▶ _Stated task_: Reproduce every line of the records below, requests included, but multiply each coordinate in the answers by 2.5 and round it to a whole number, with halves rounded up. Leave the pictures out of your reproduction.

▶ _Task input_:
★ ★ ★ ★

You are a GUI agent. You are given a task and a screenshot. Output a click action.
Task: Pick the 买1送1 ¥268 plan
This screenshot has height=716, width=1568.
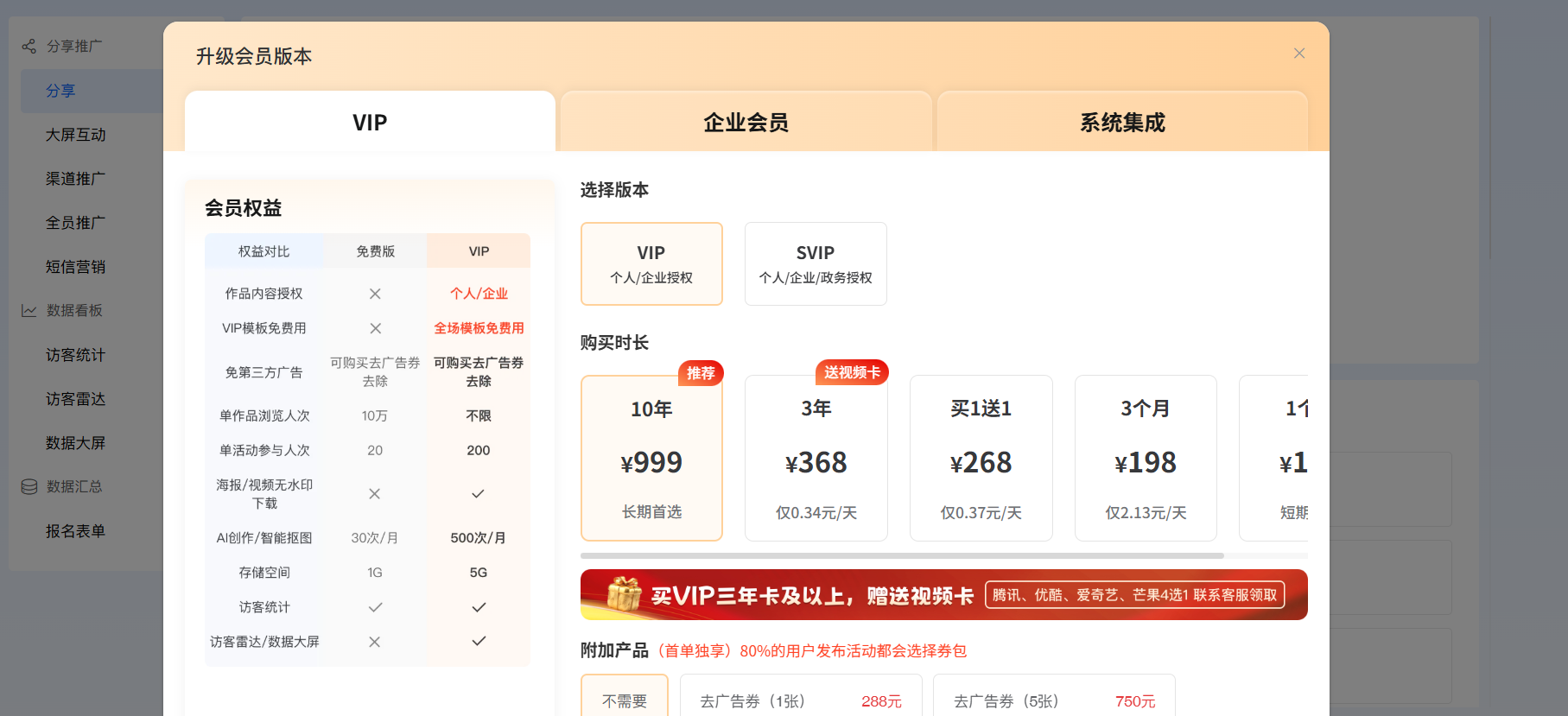[x=981, y=459]
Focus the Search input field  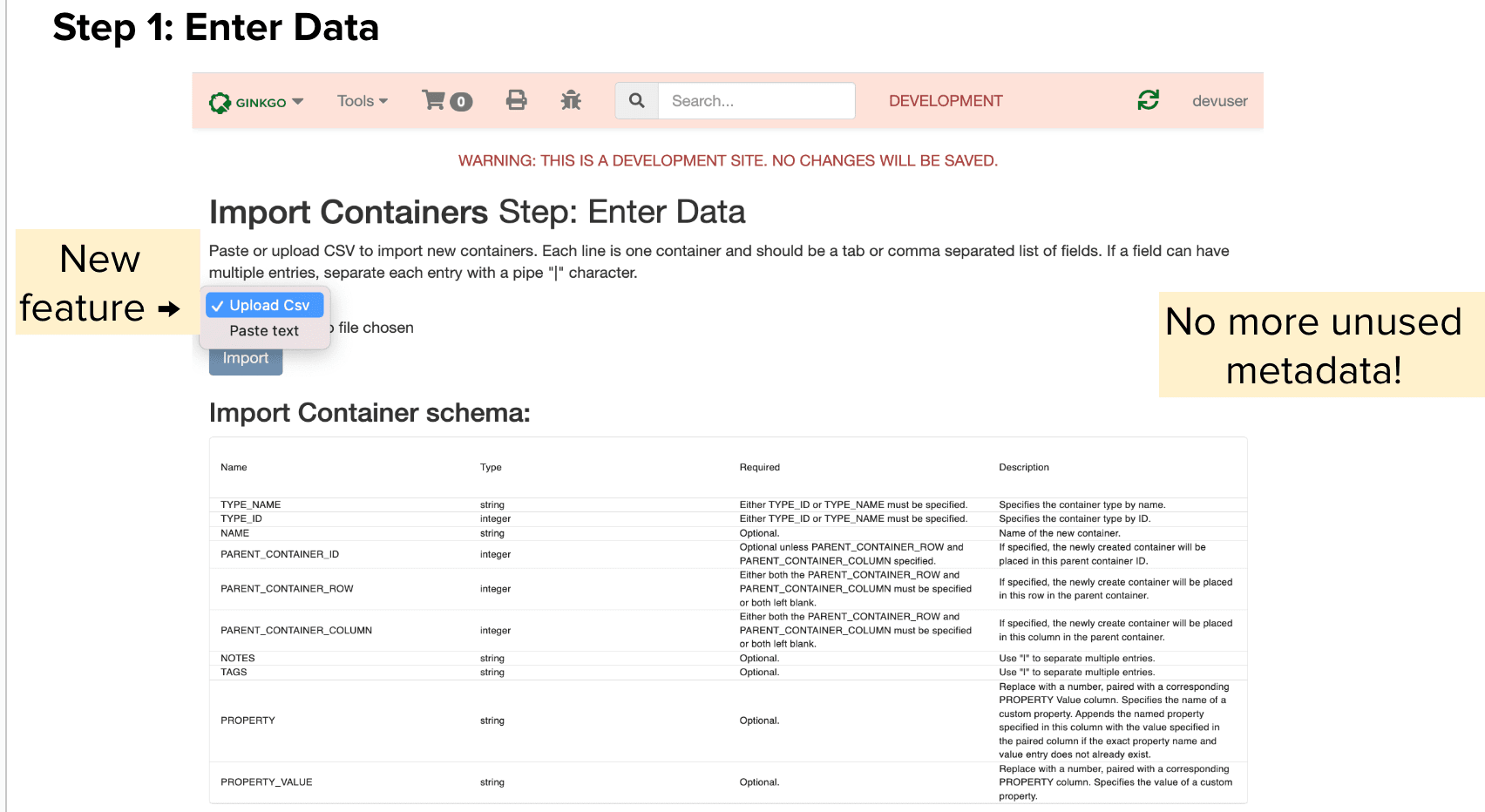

★ ★ ★ ★

▶ _Task result_:
You are a GUI agent. You are given a task and a screenshot. Output a click action.
Task: Pick the 买1送1 ¥268 plan
This screenshot has height=716, width=1568.
[x=2453, y=1148]
Focus the Search input field  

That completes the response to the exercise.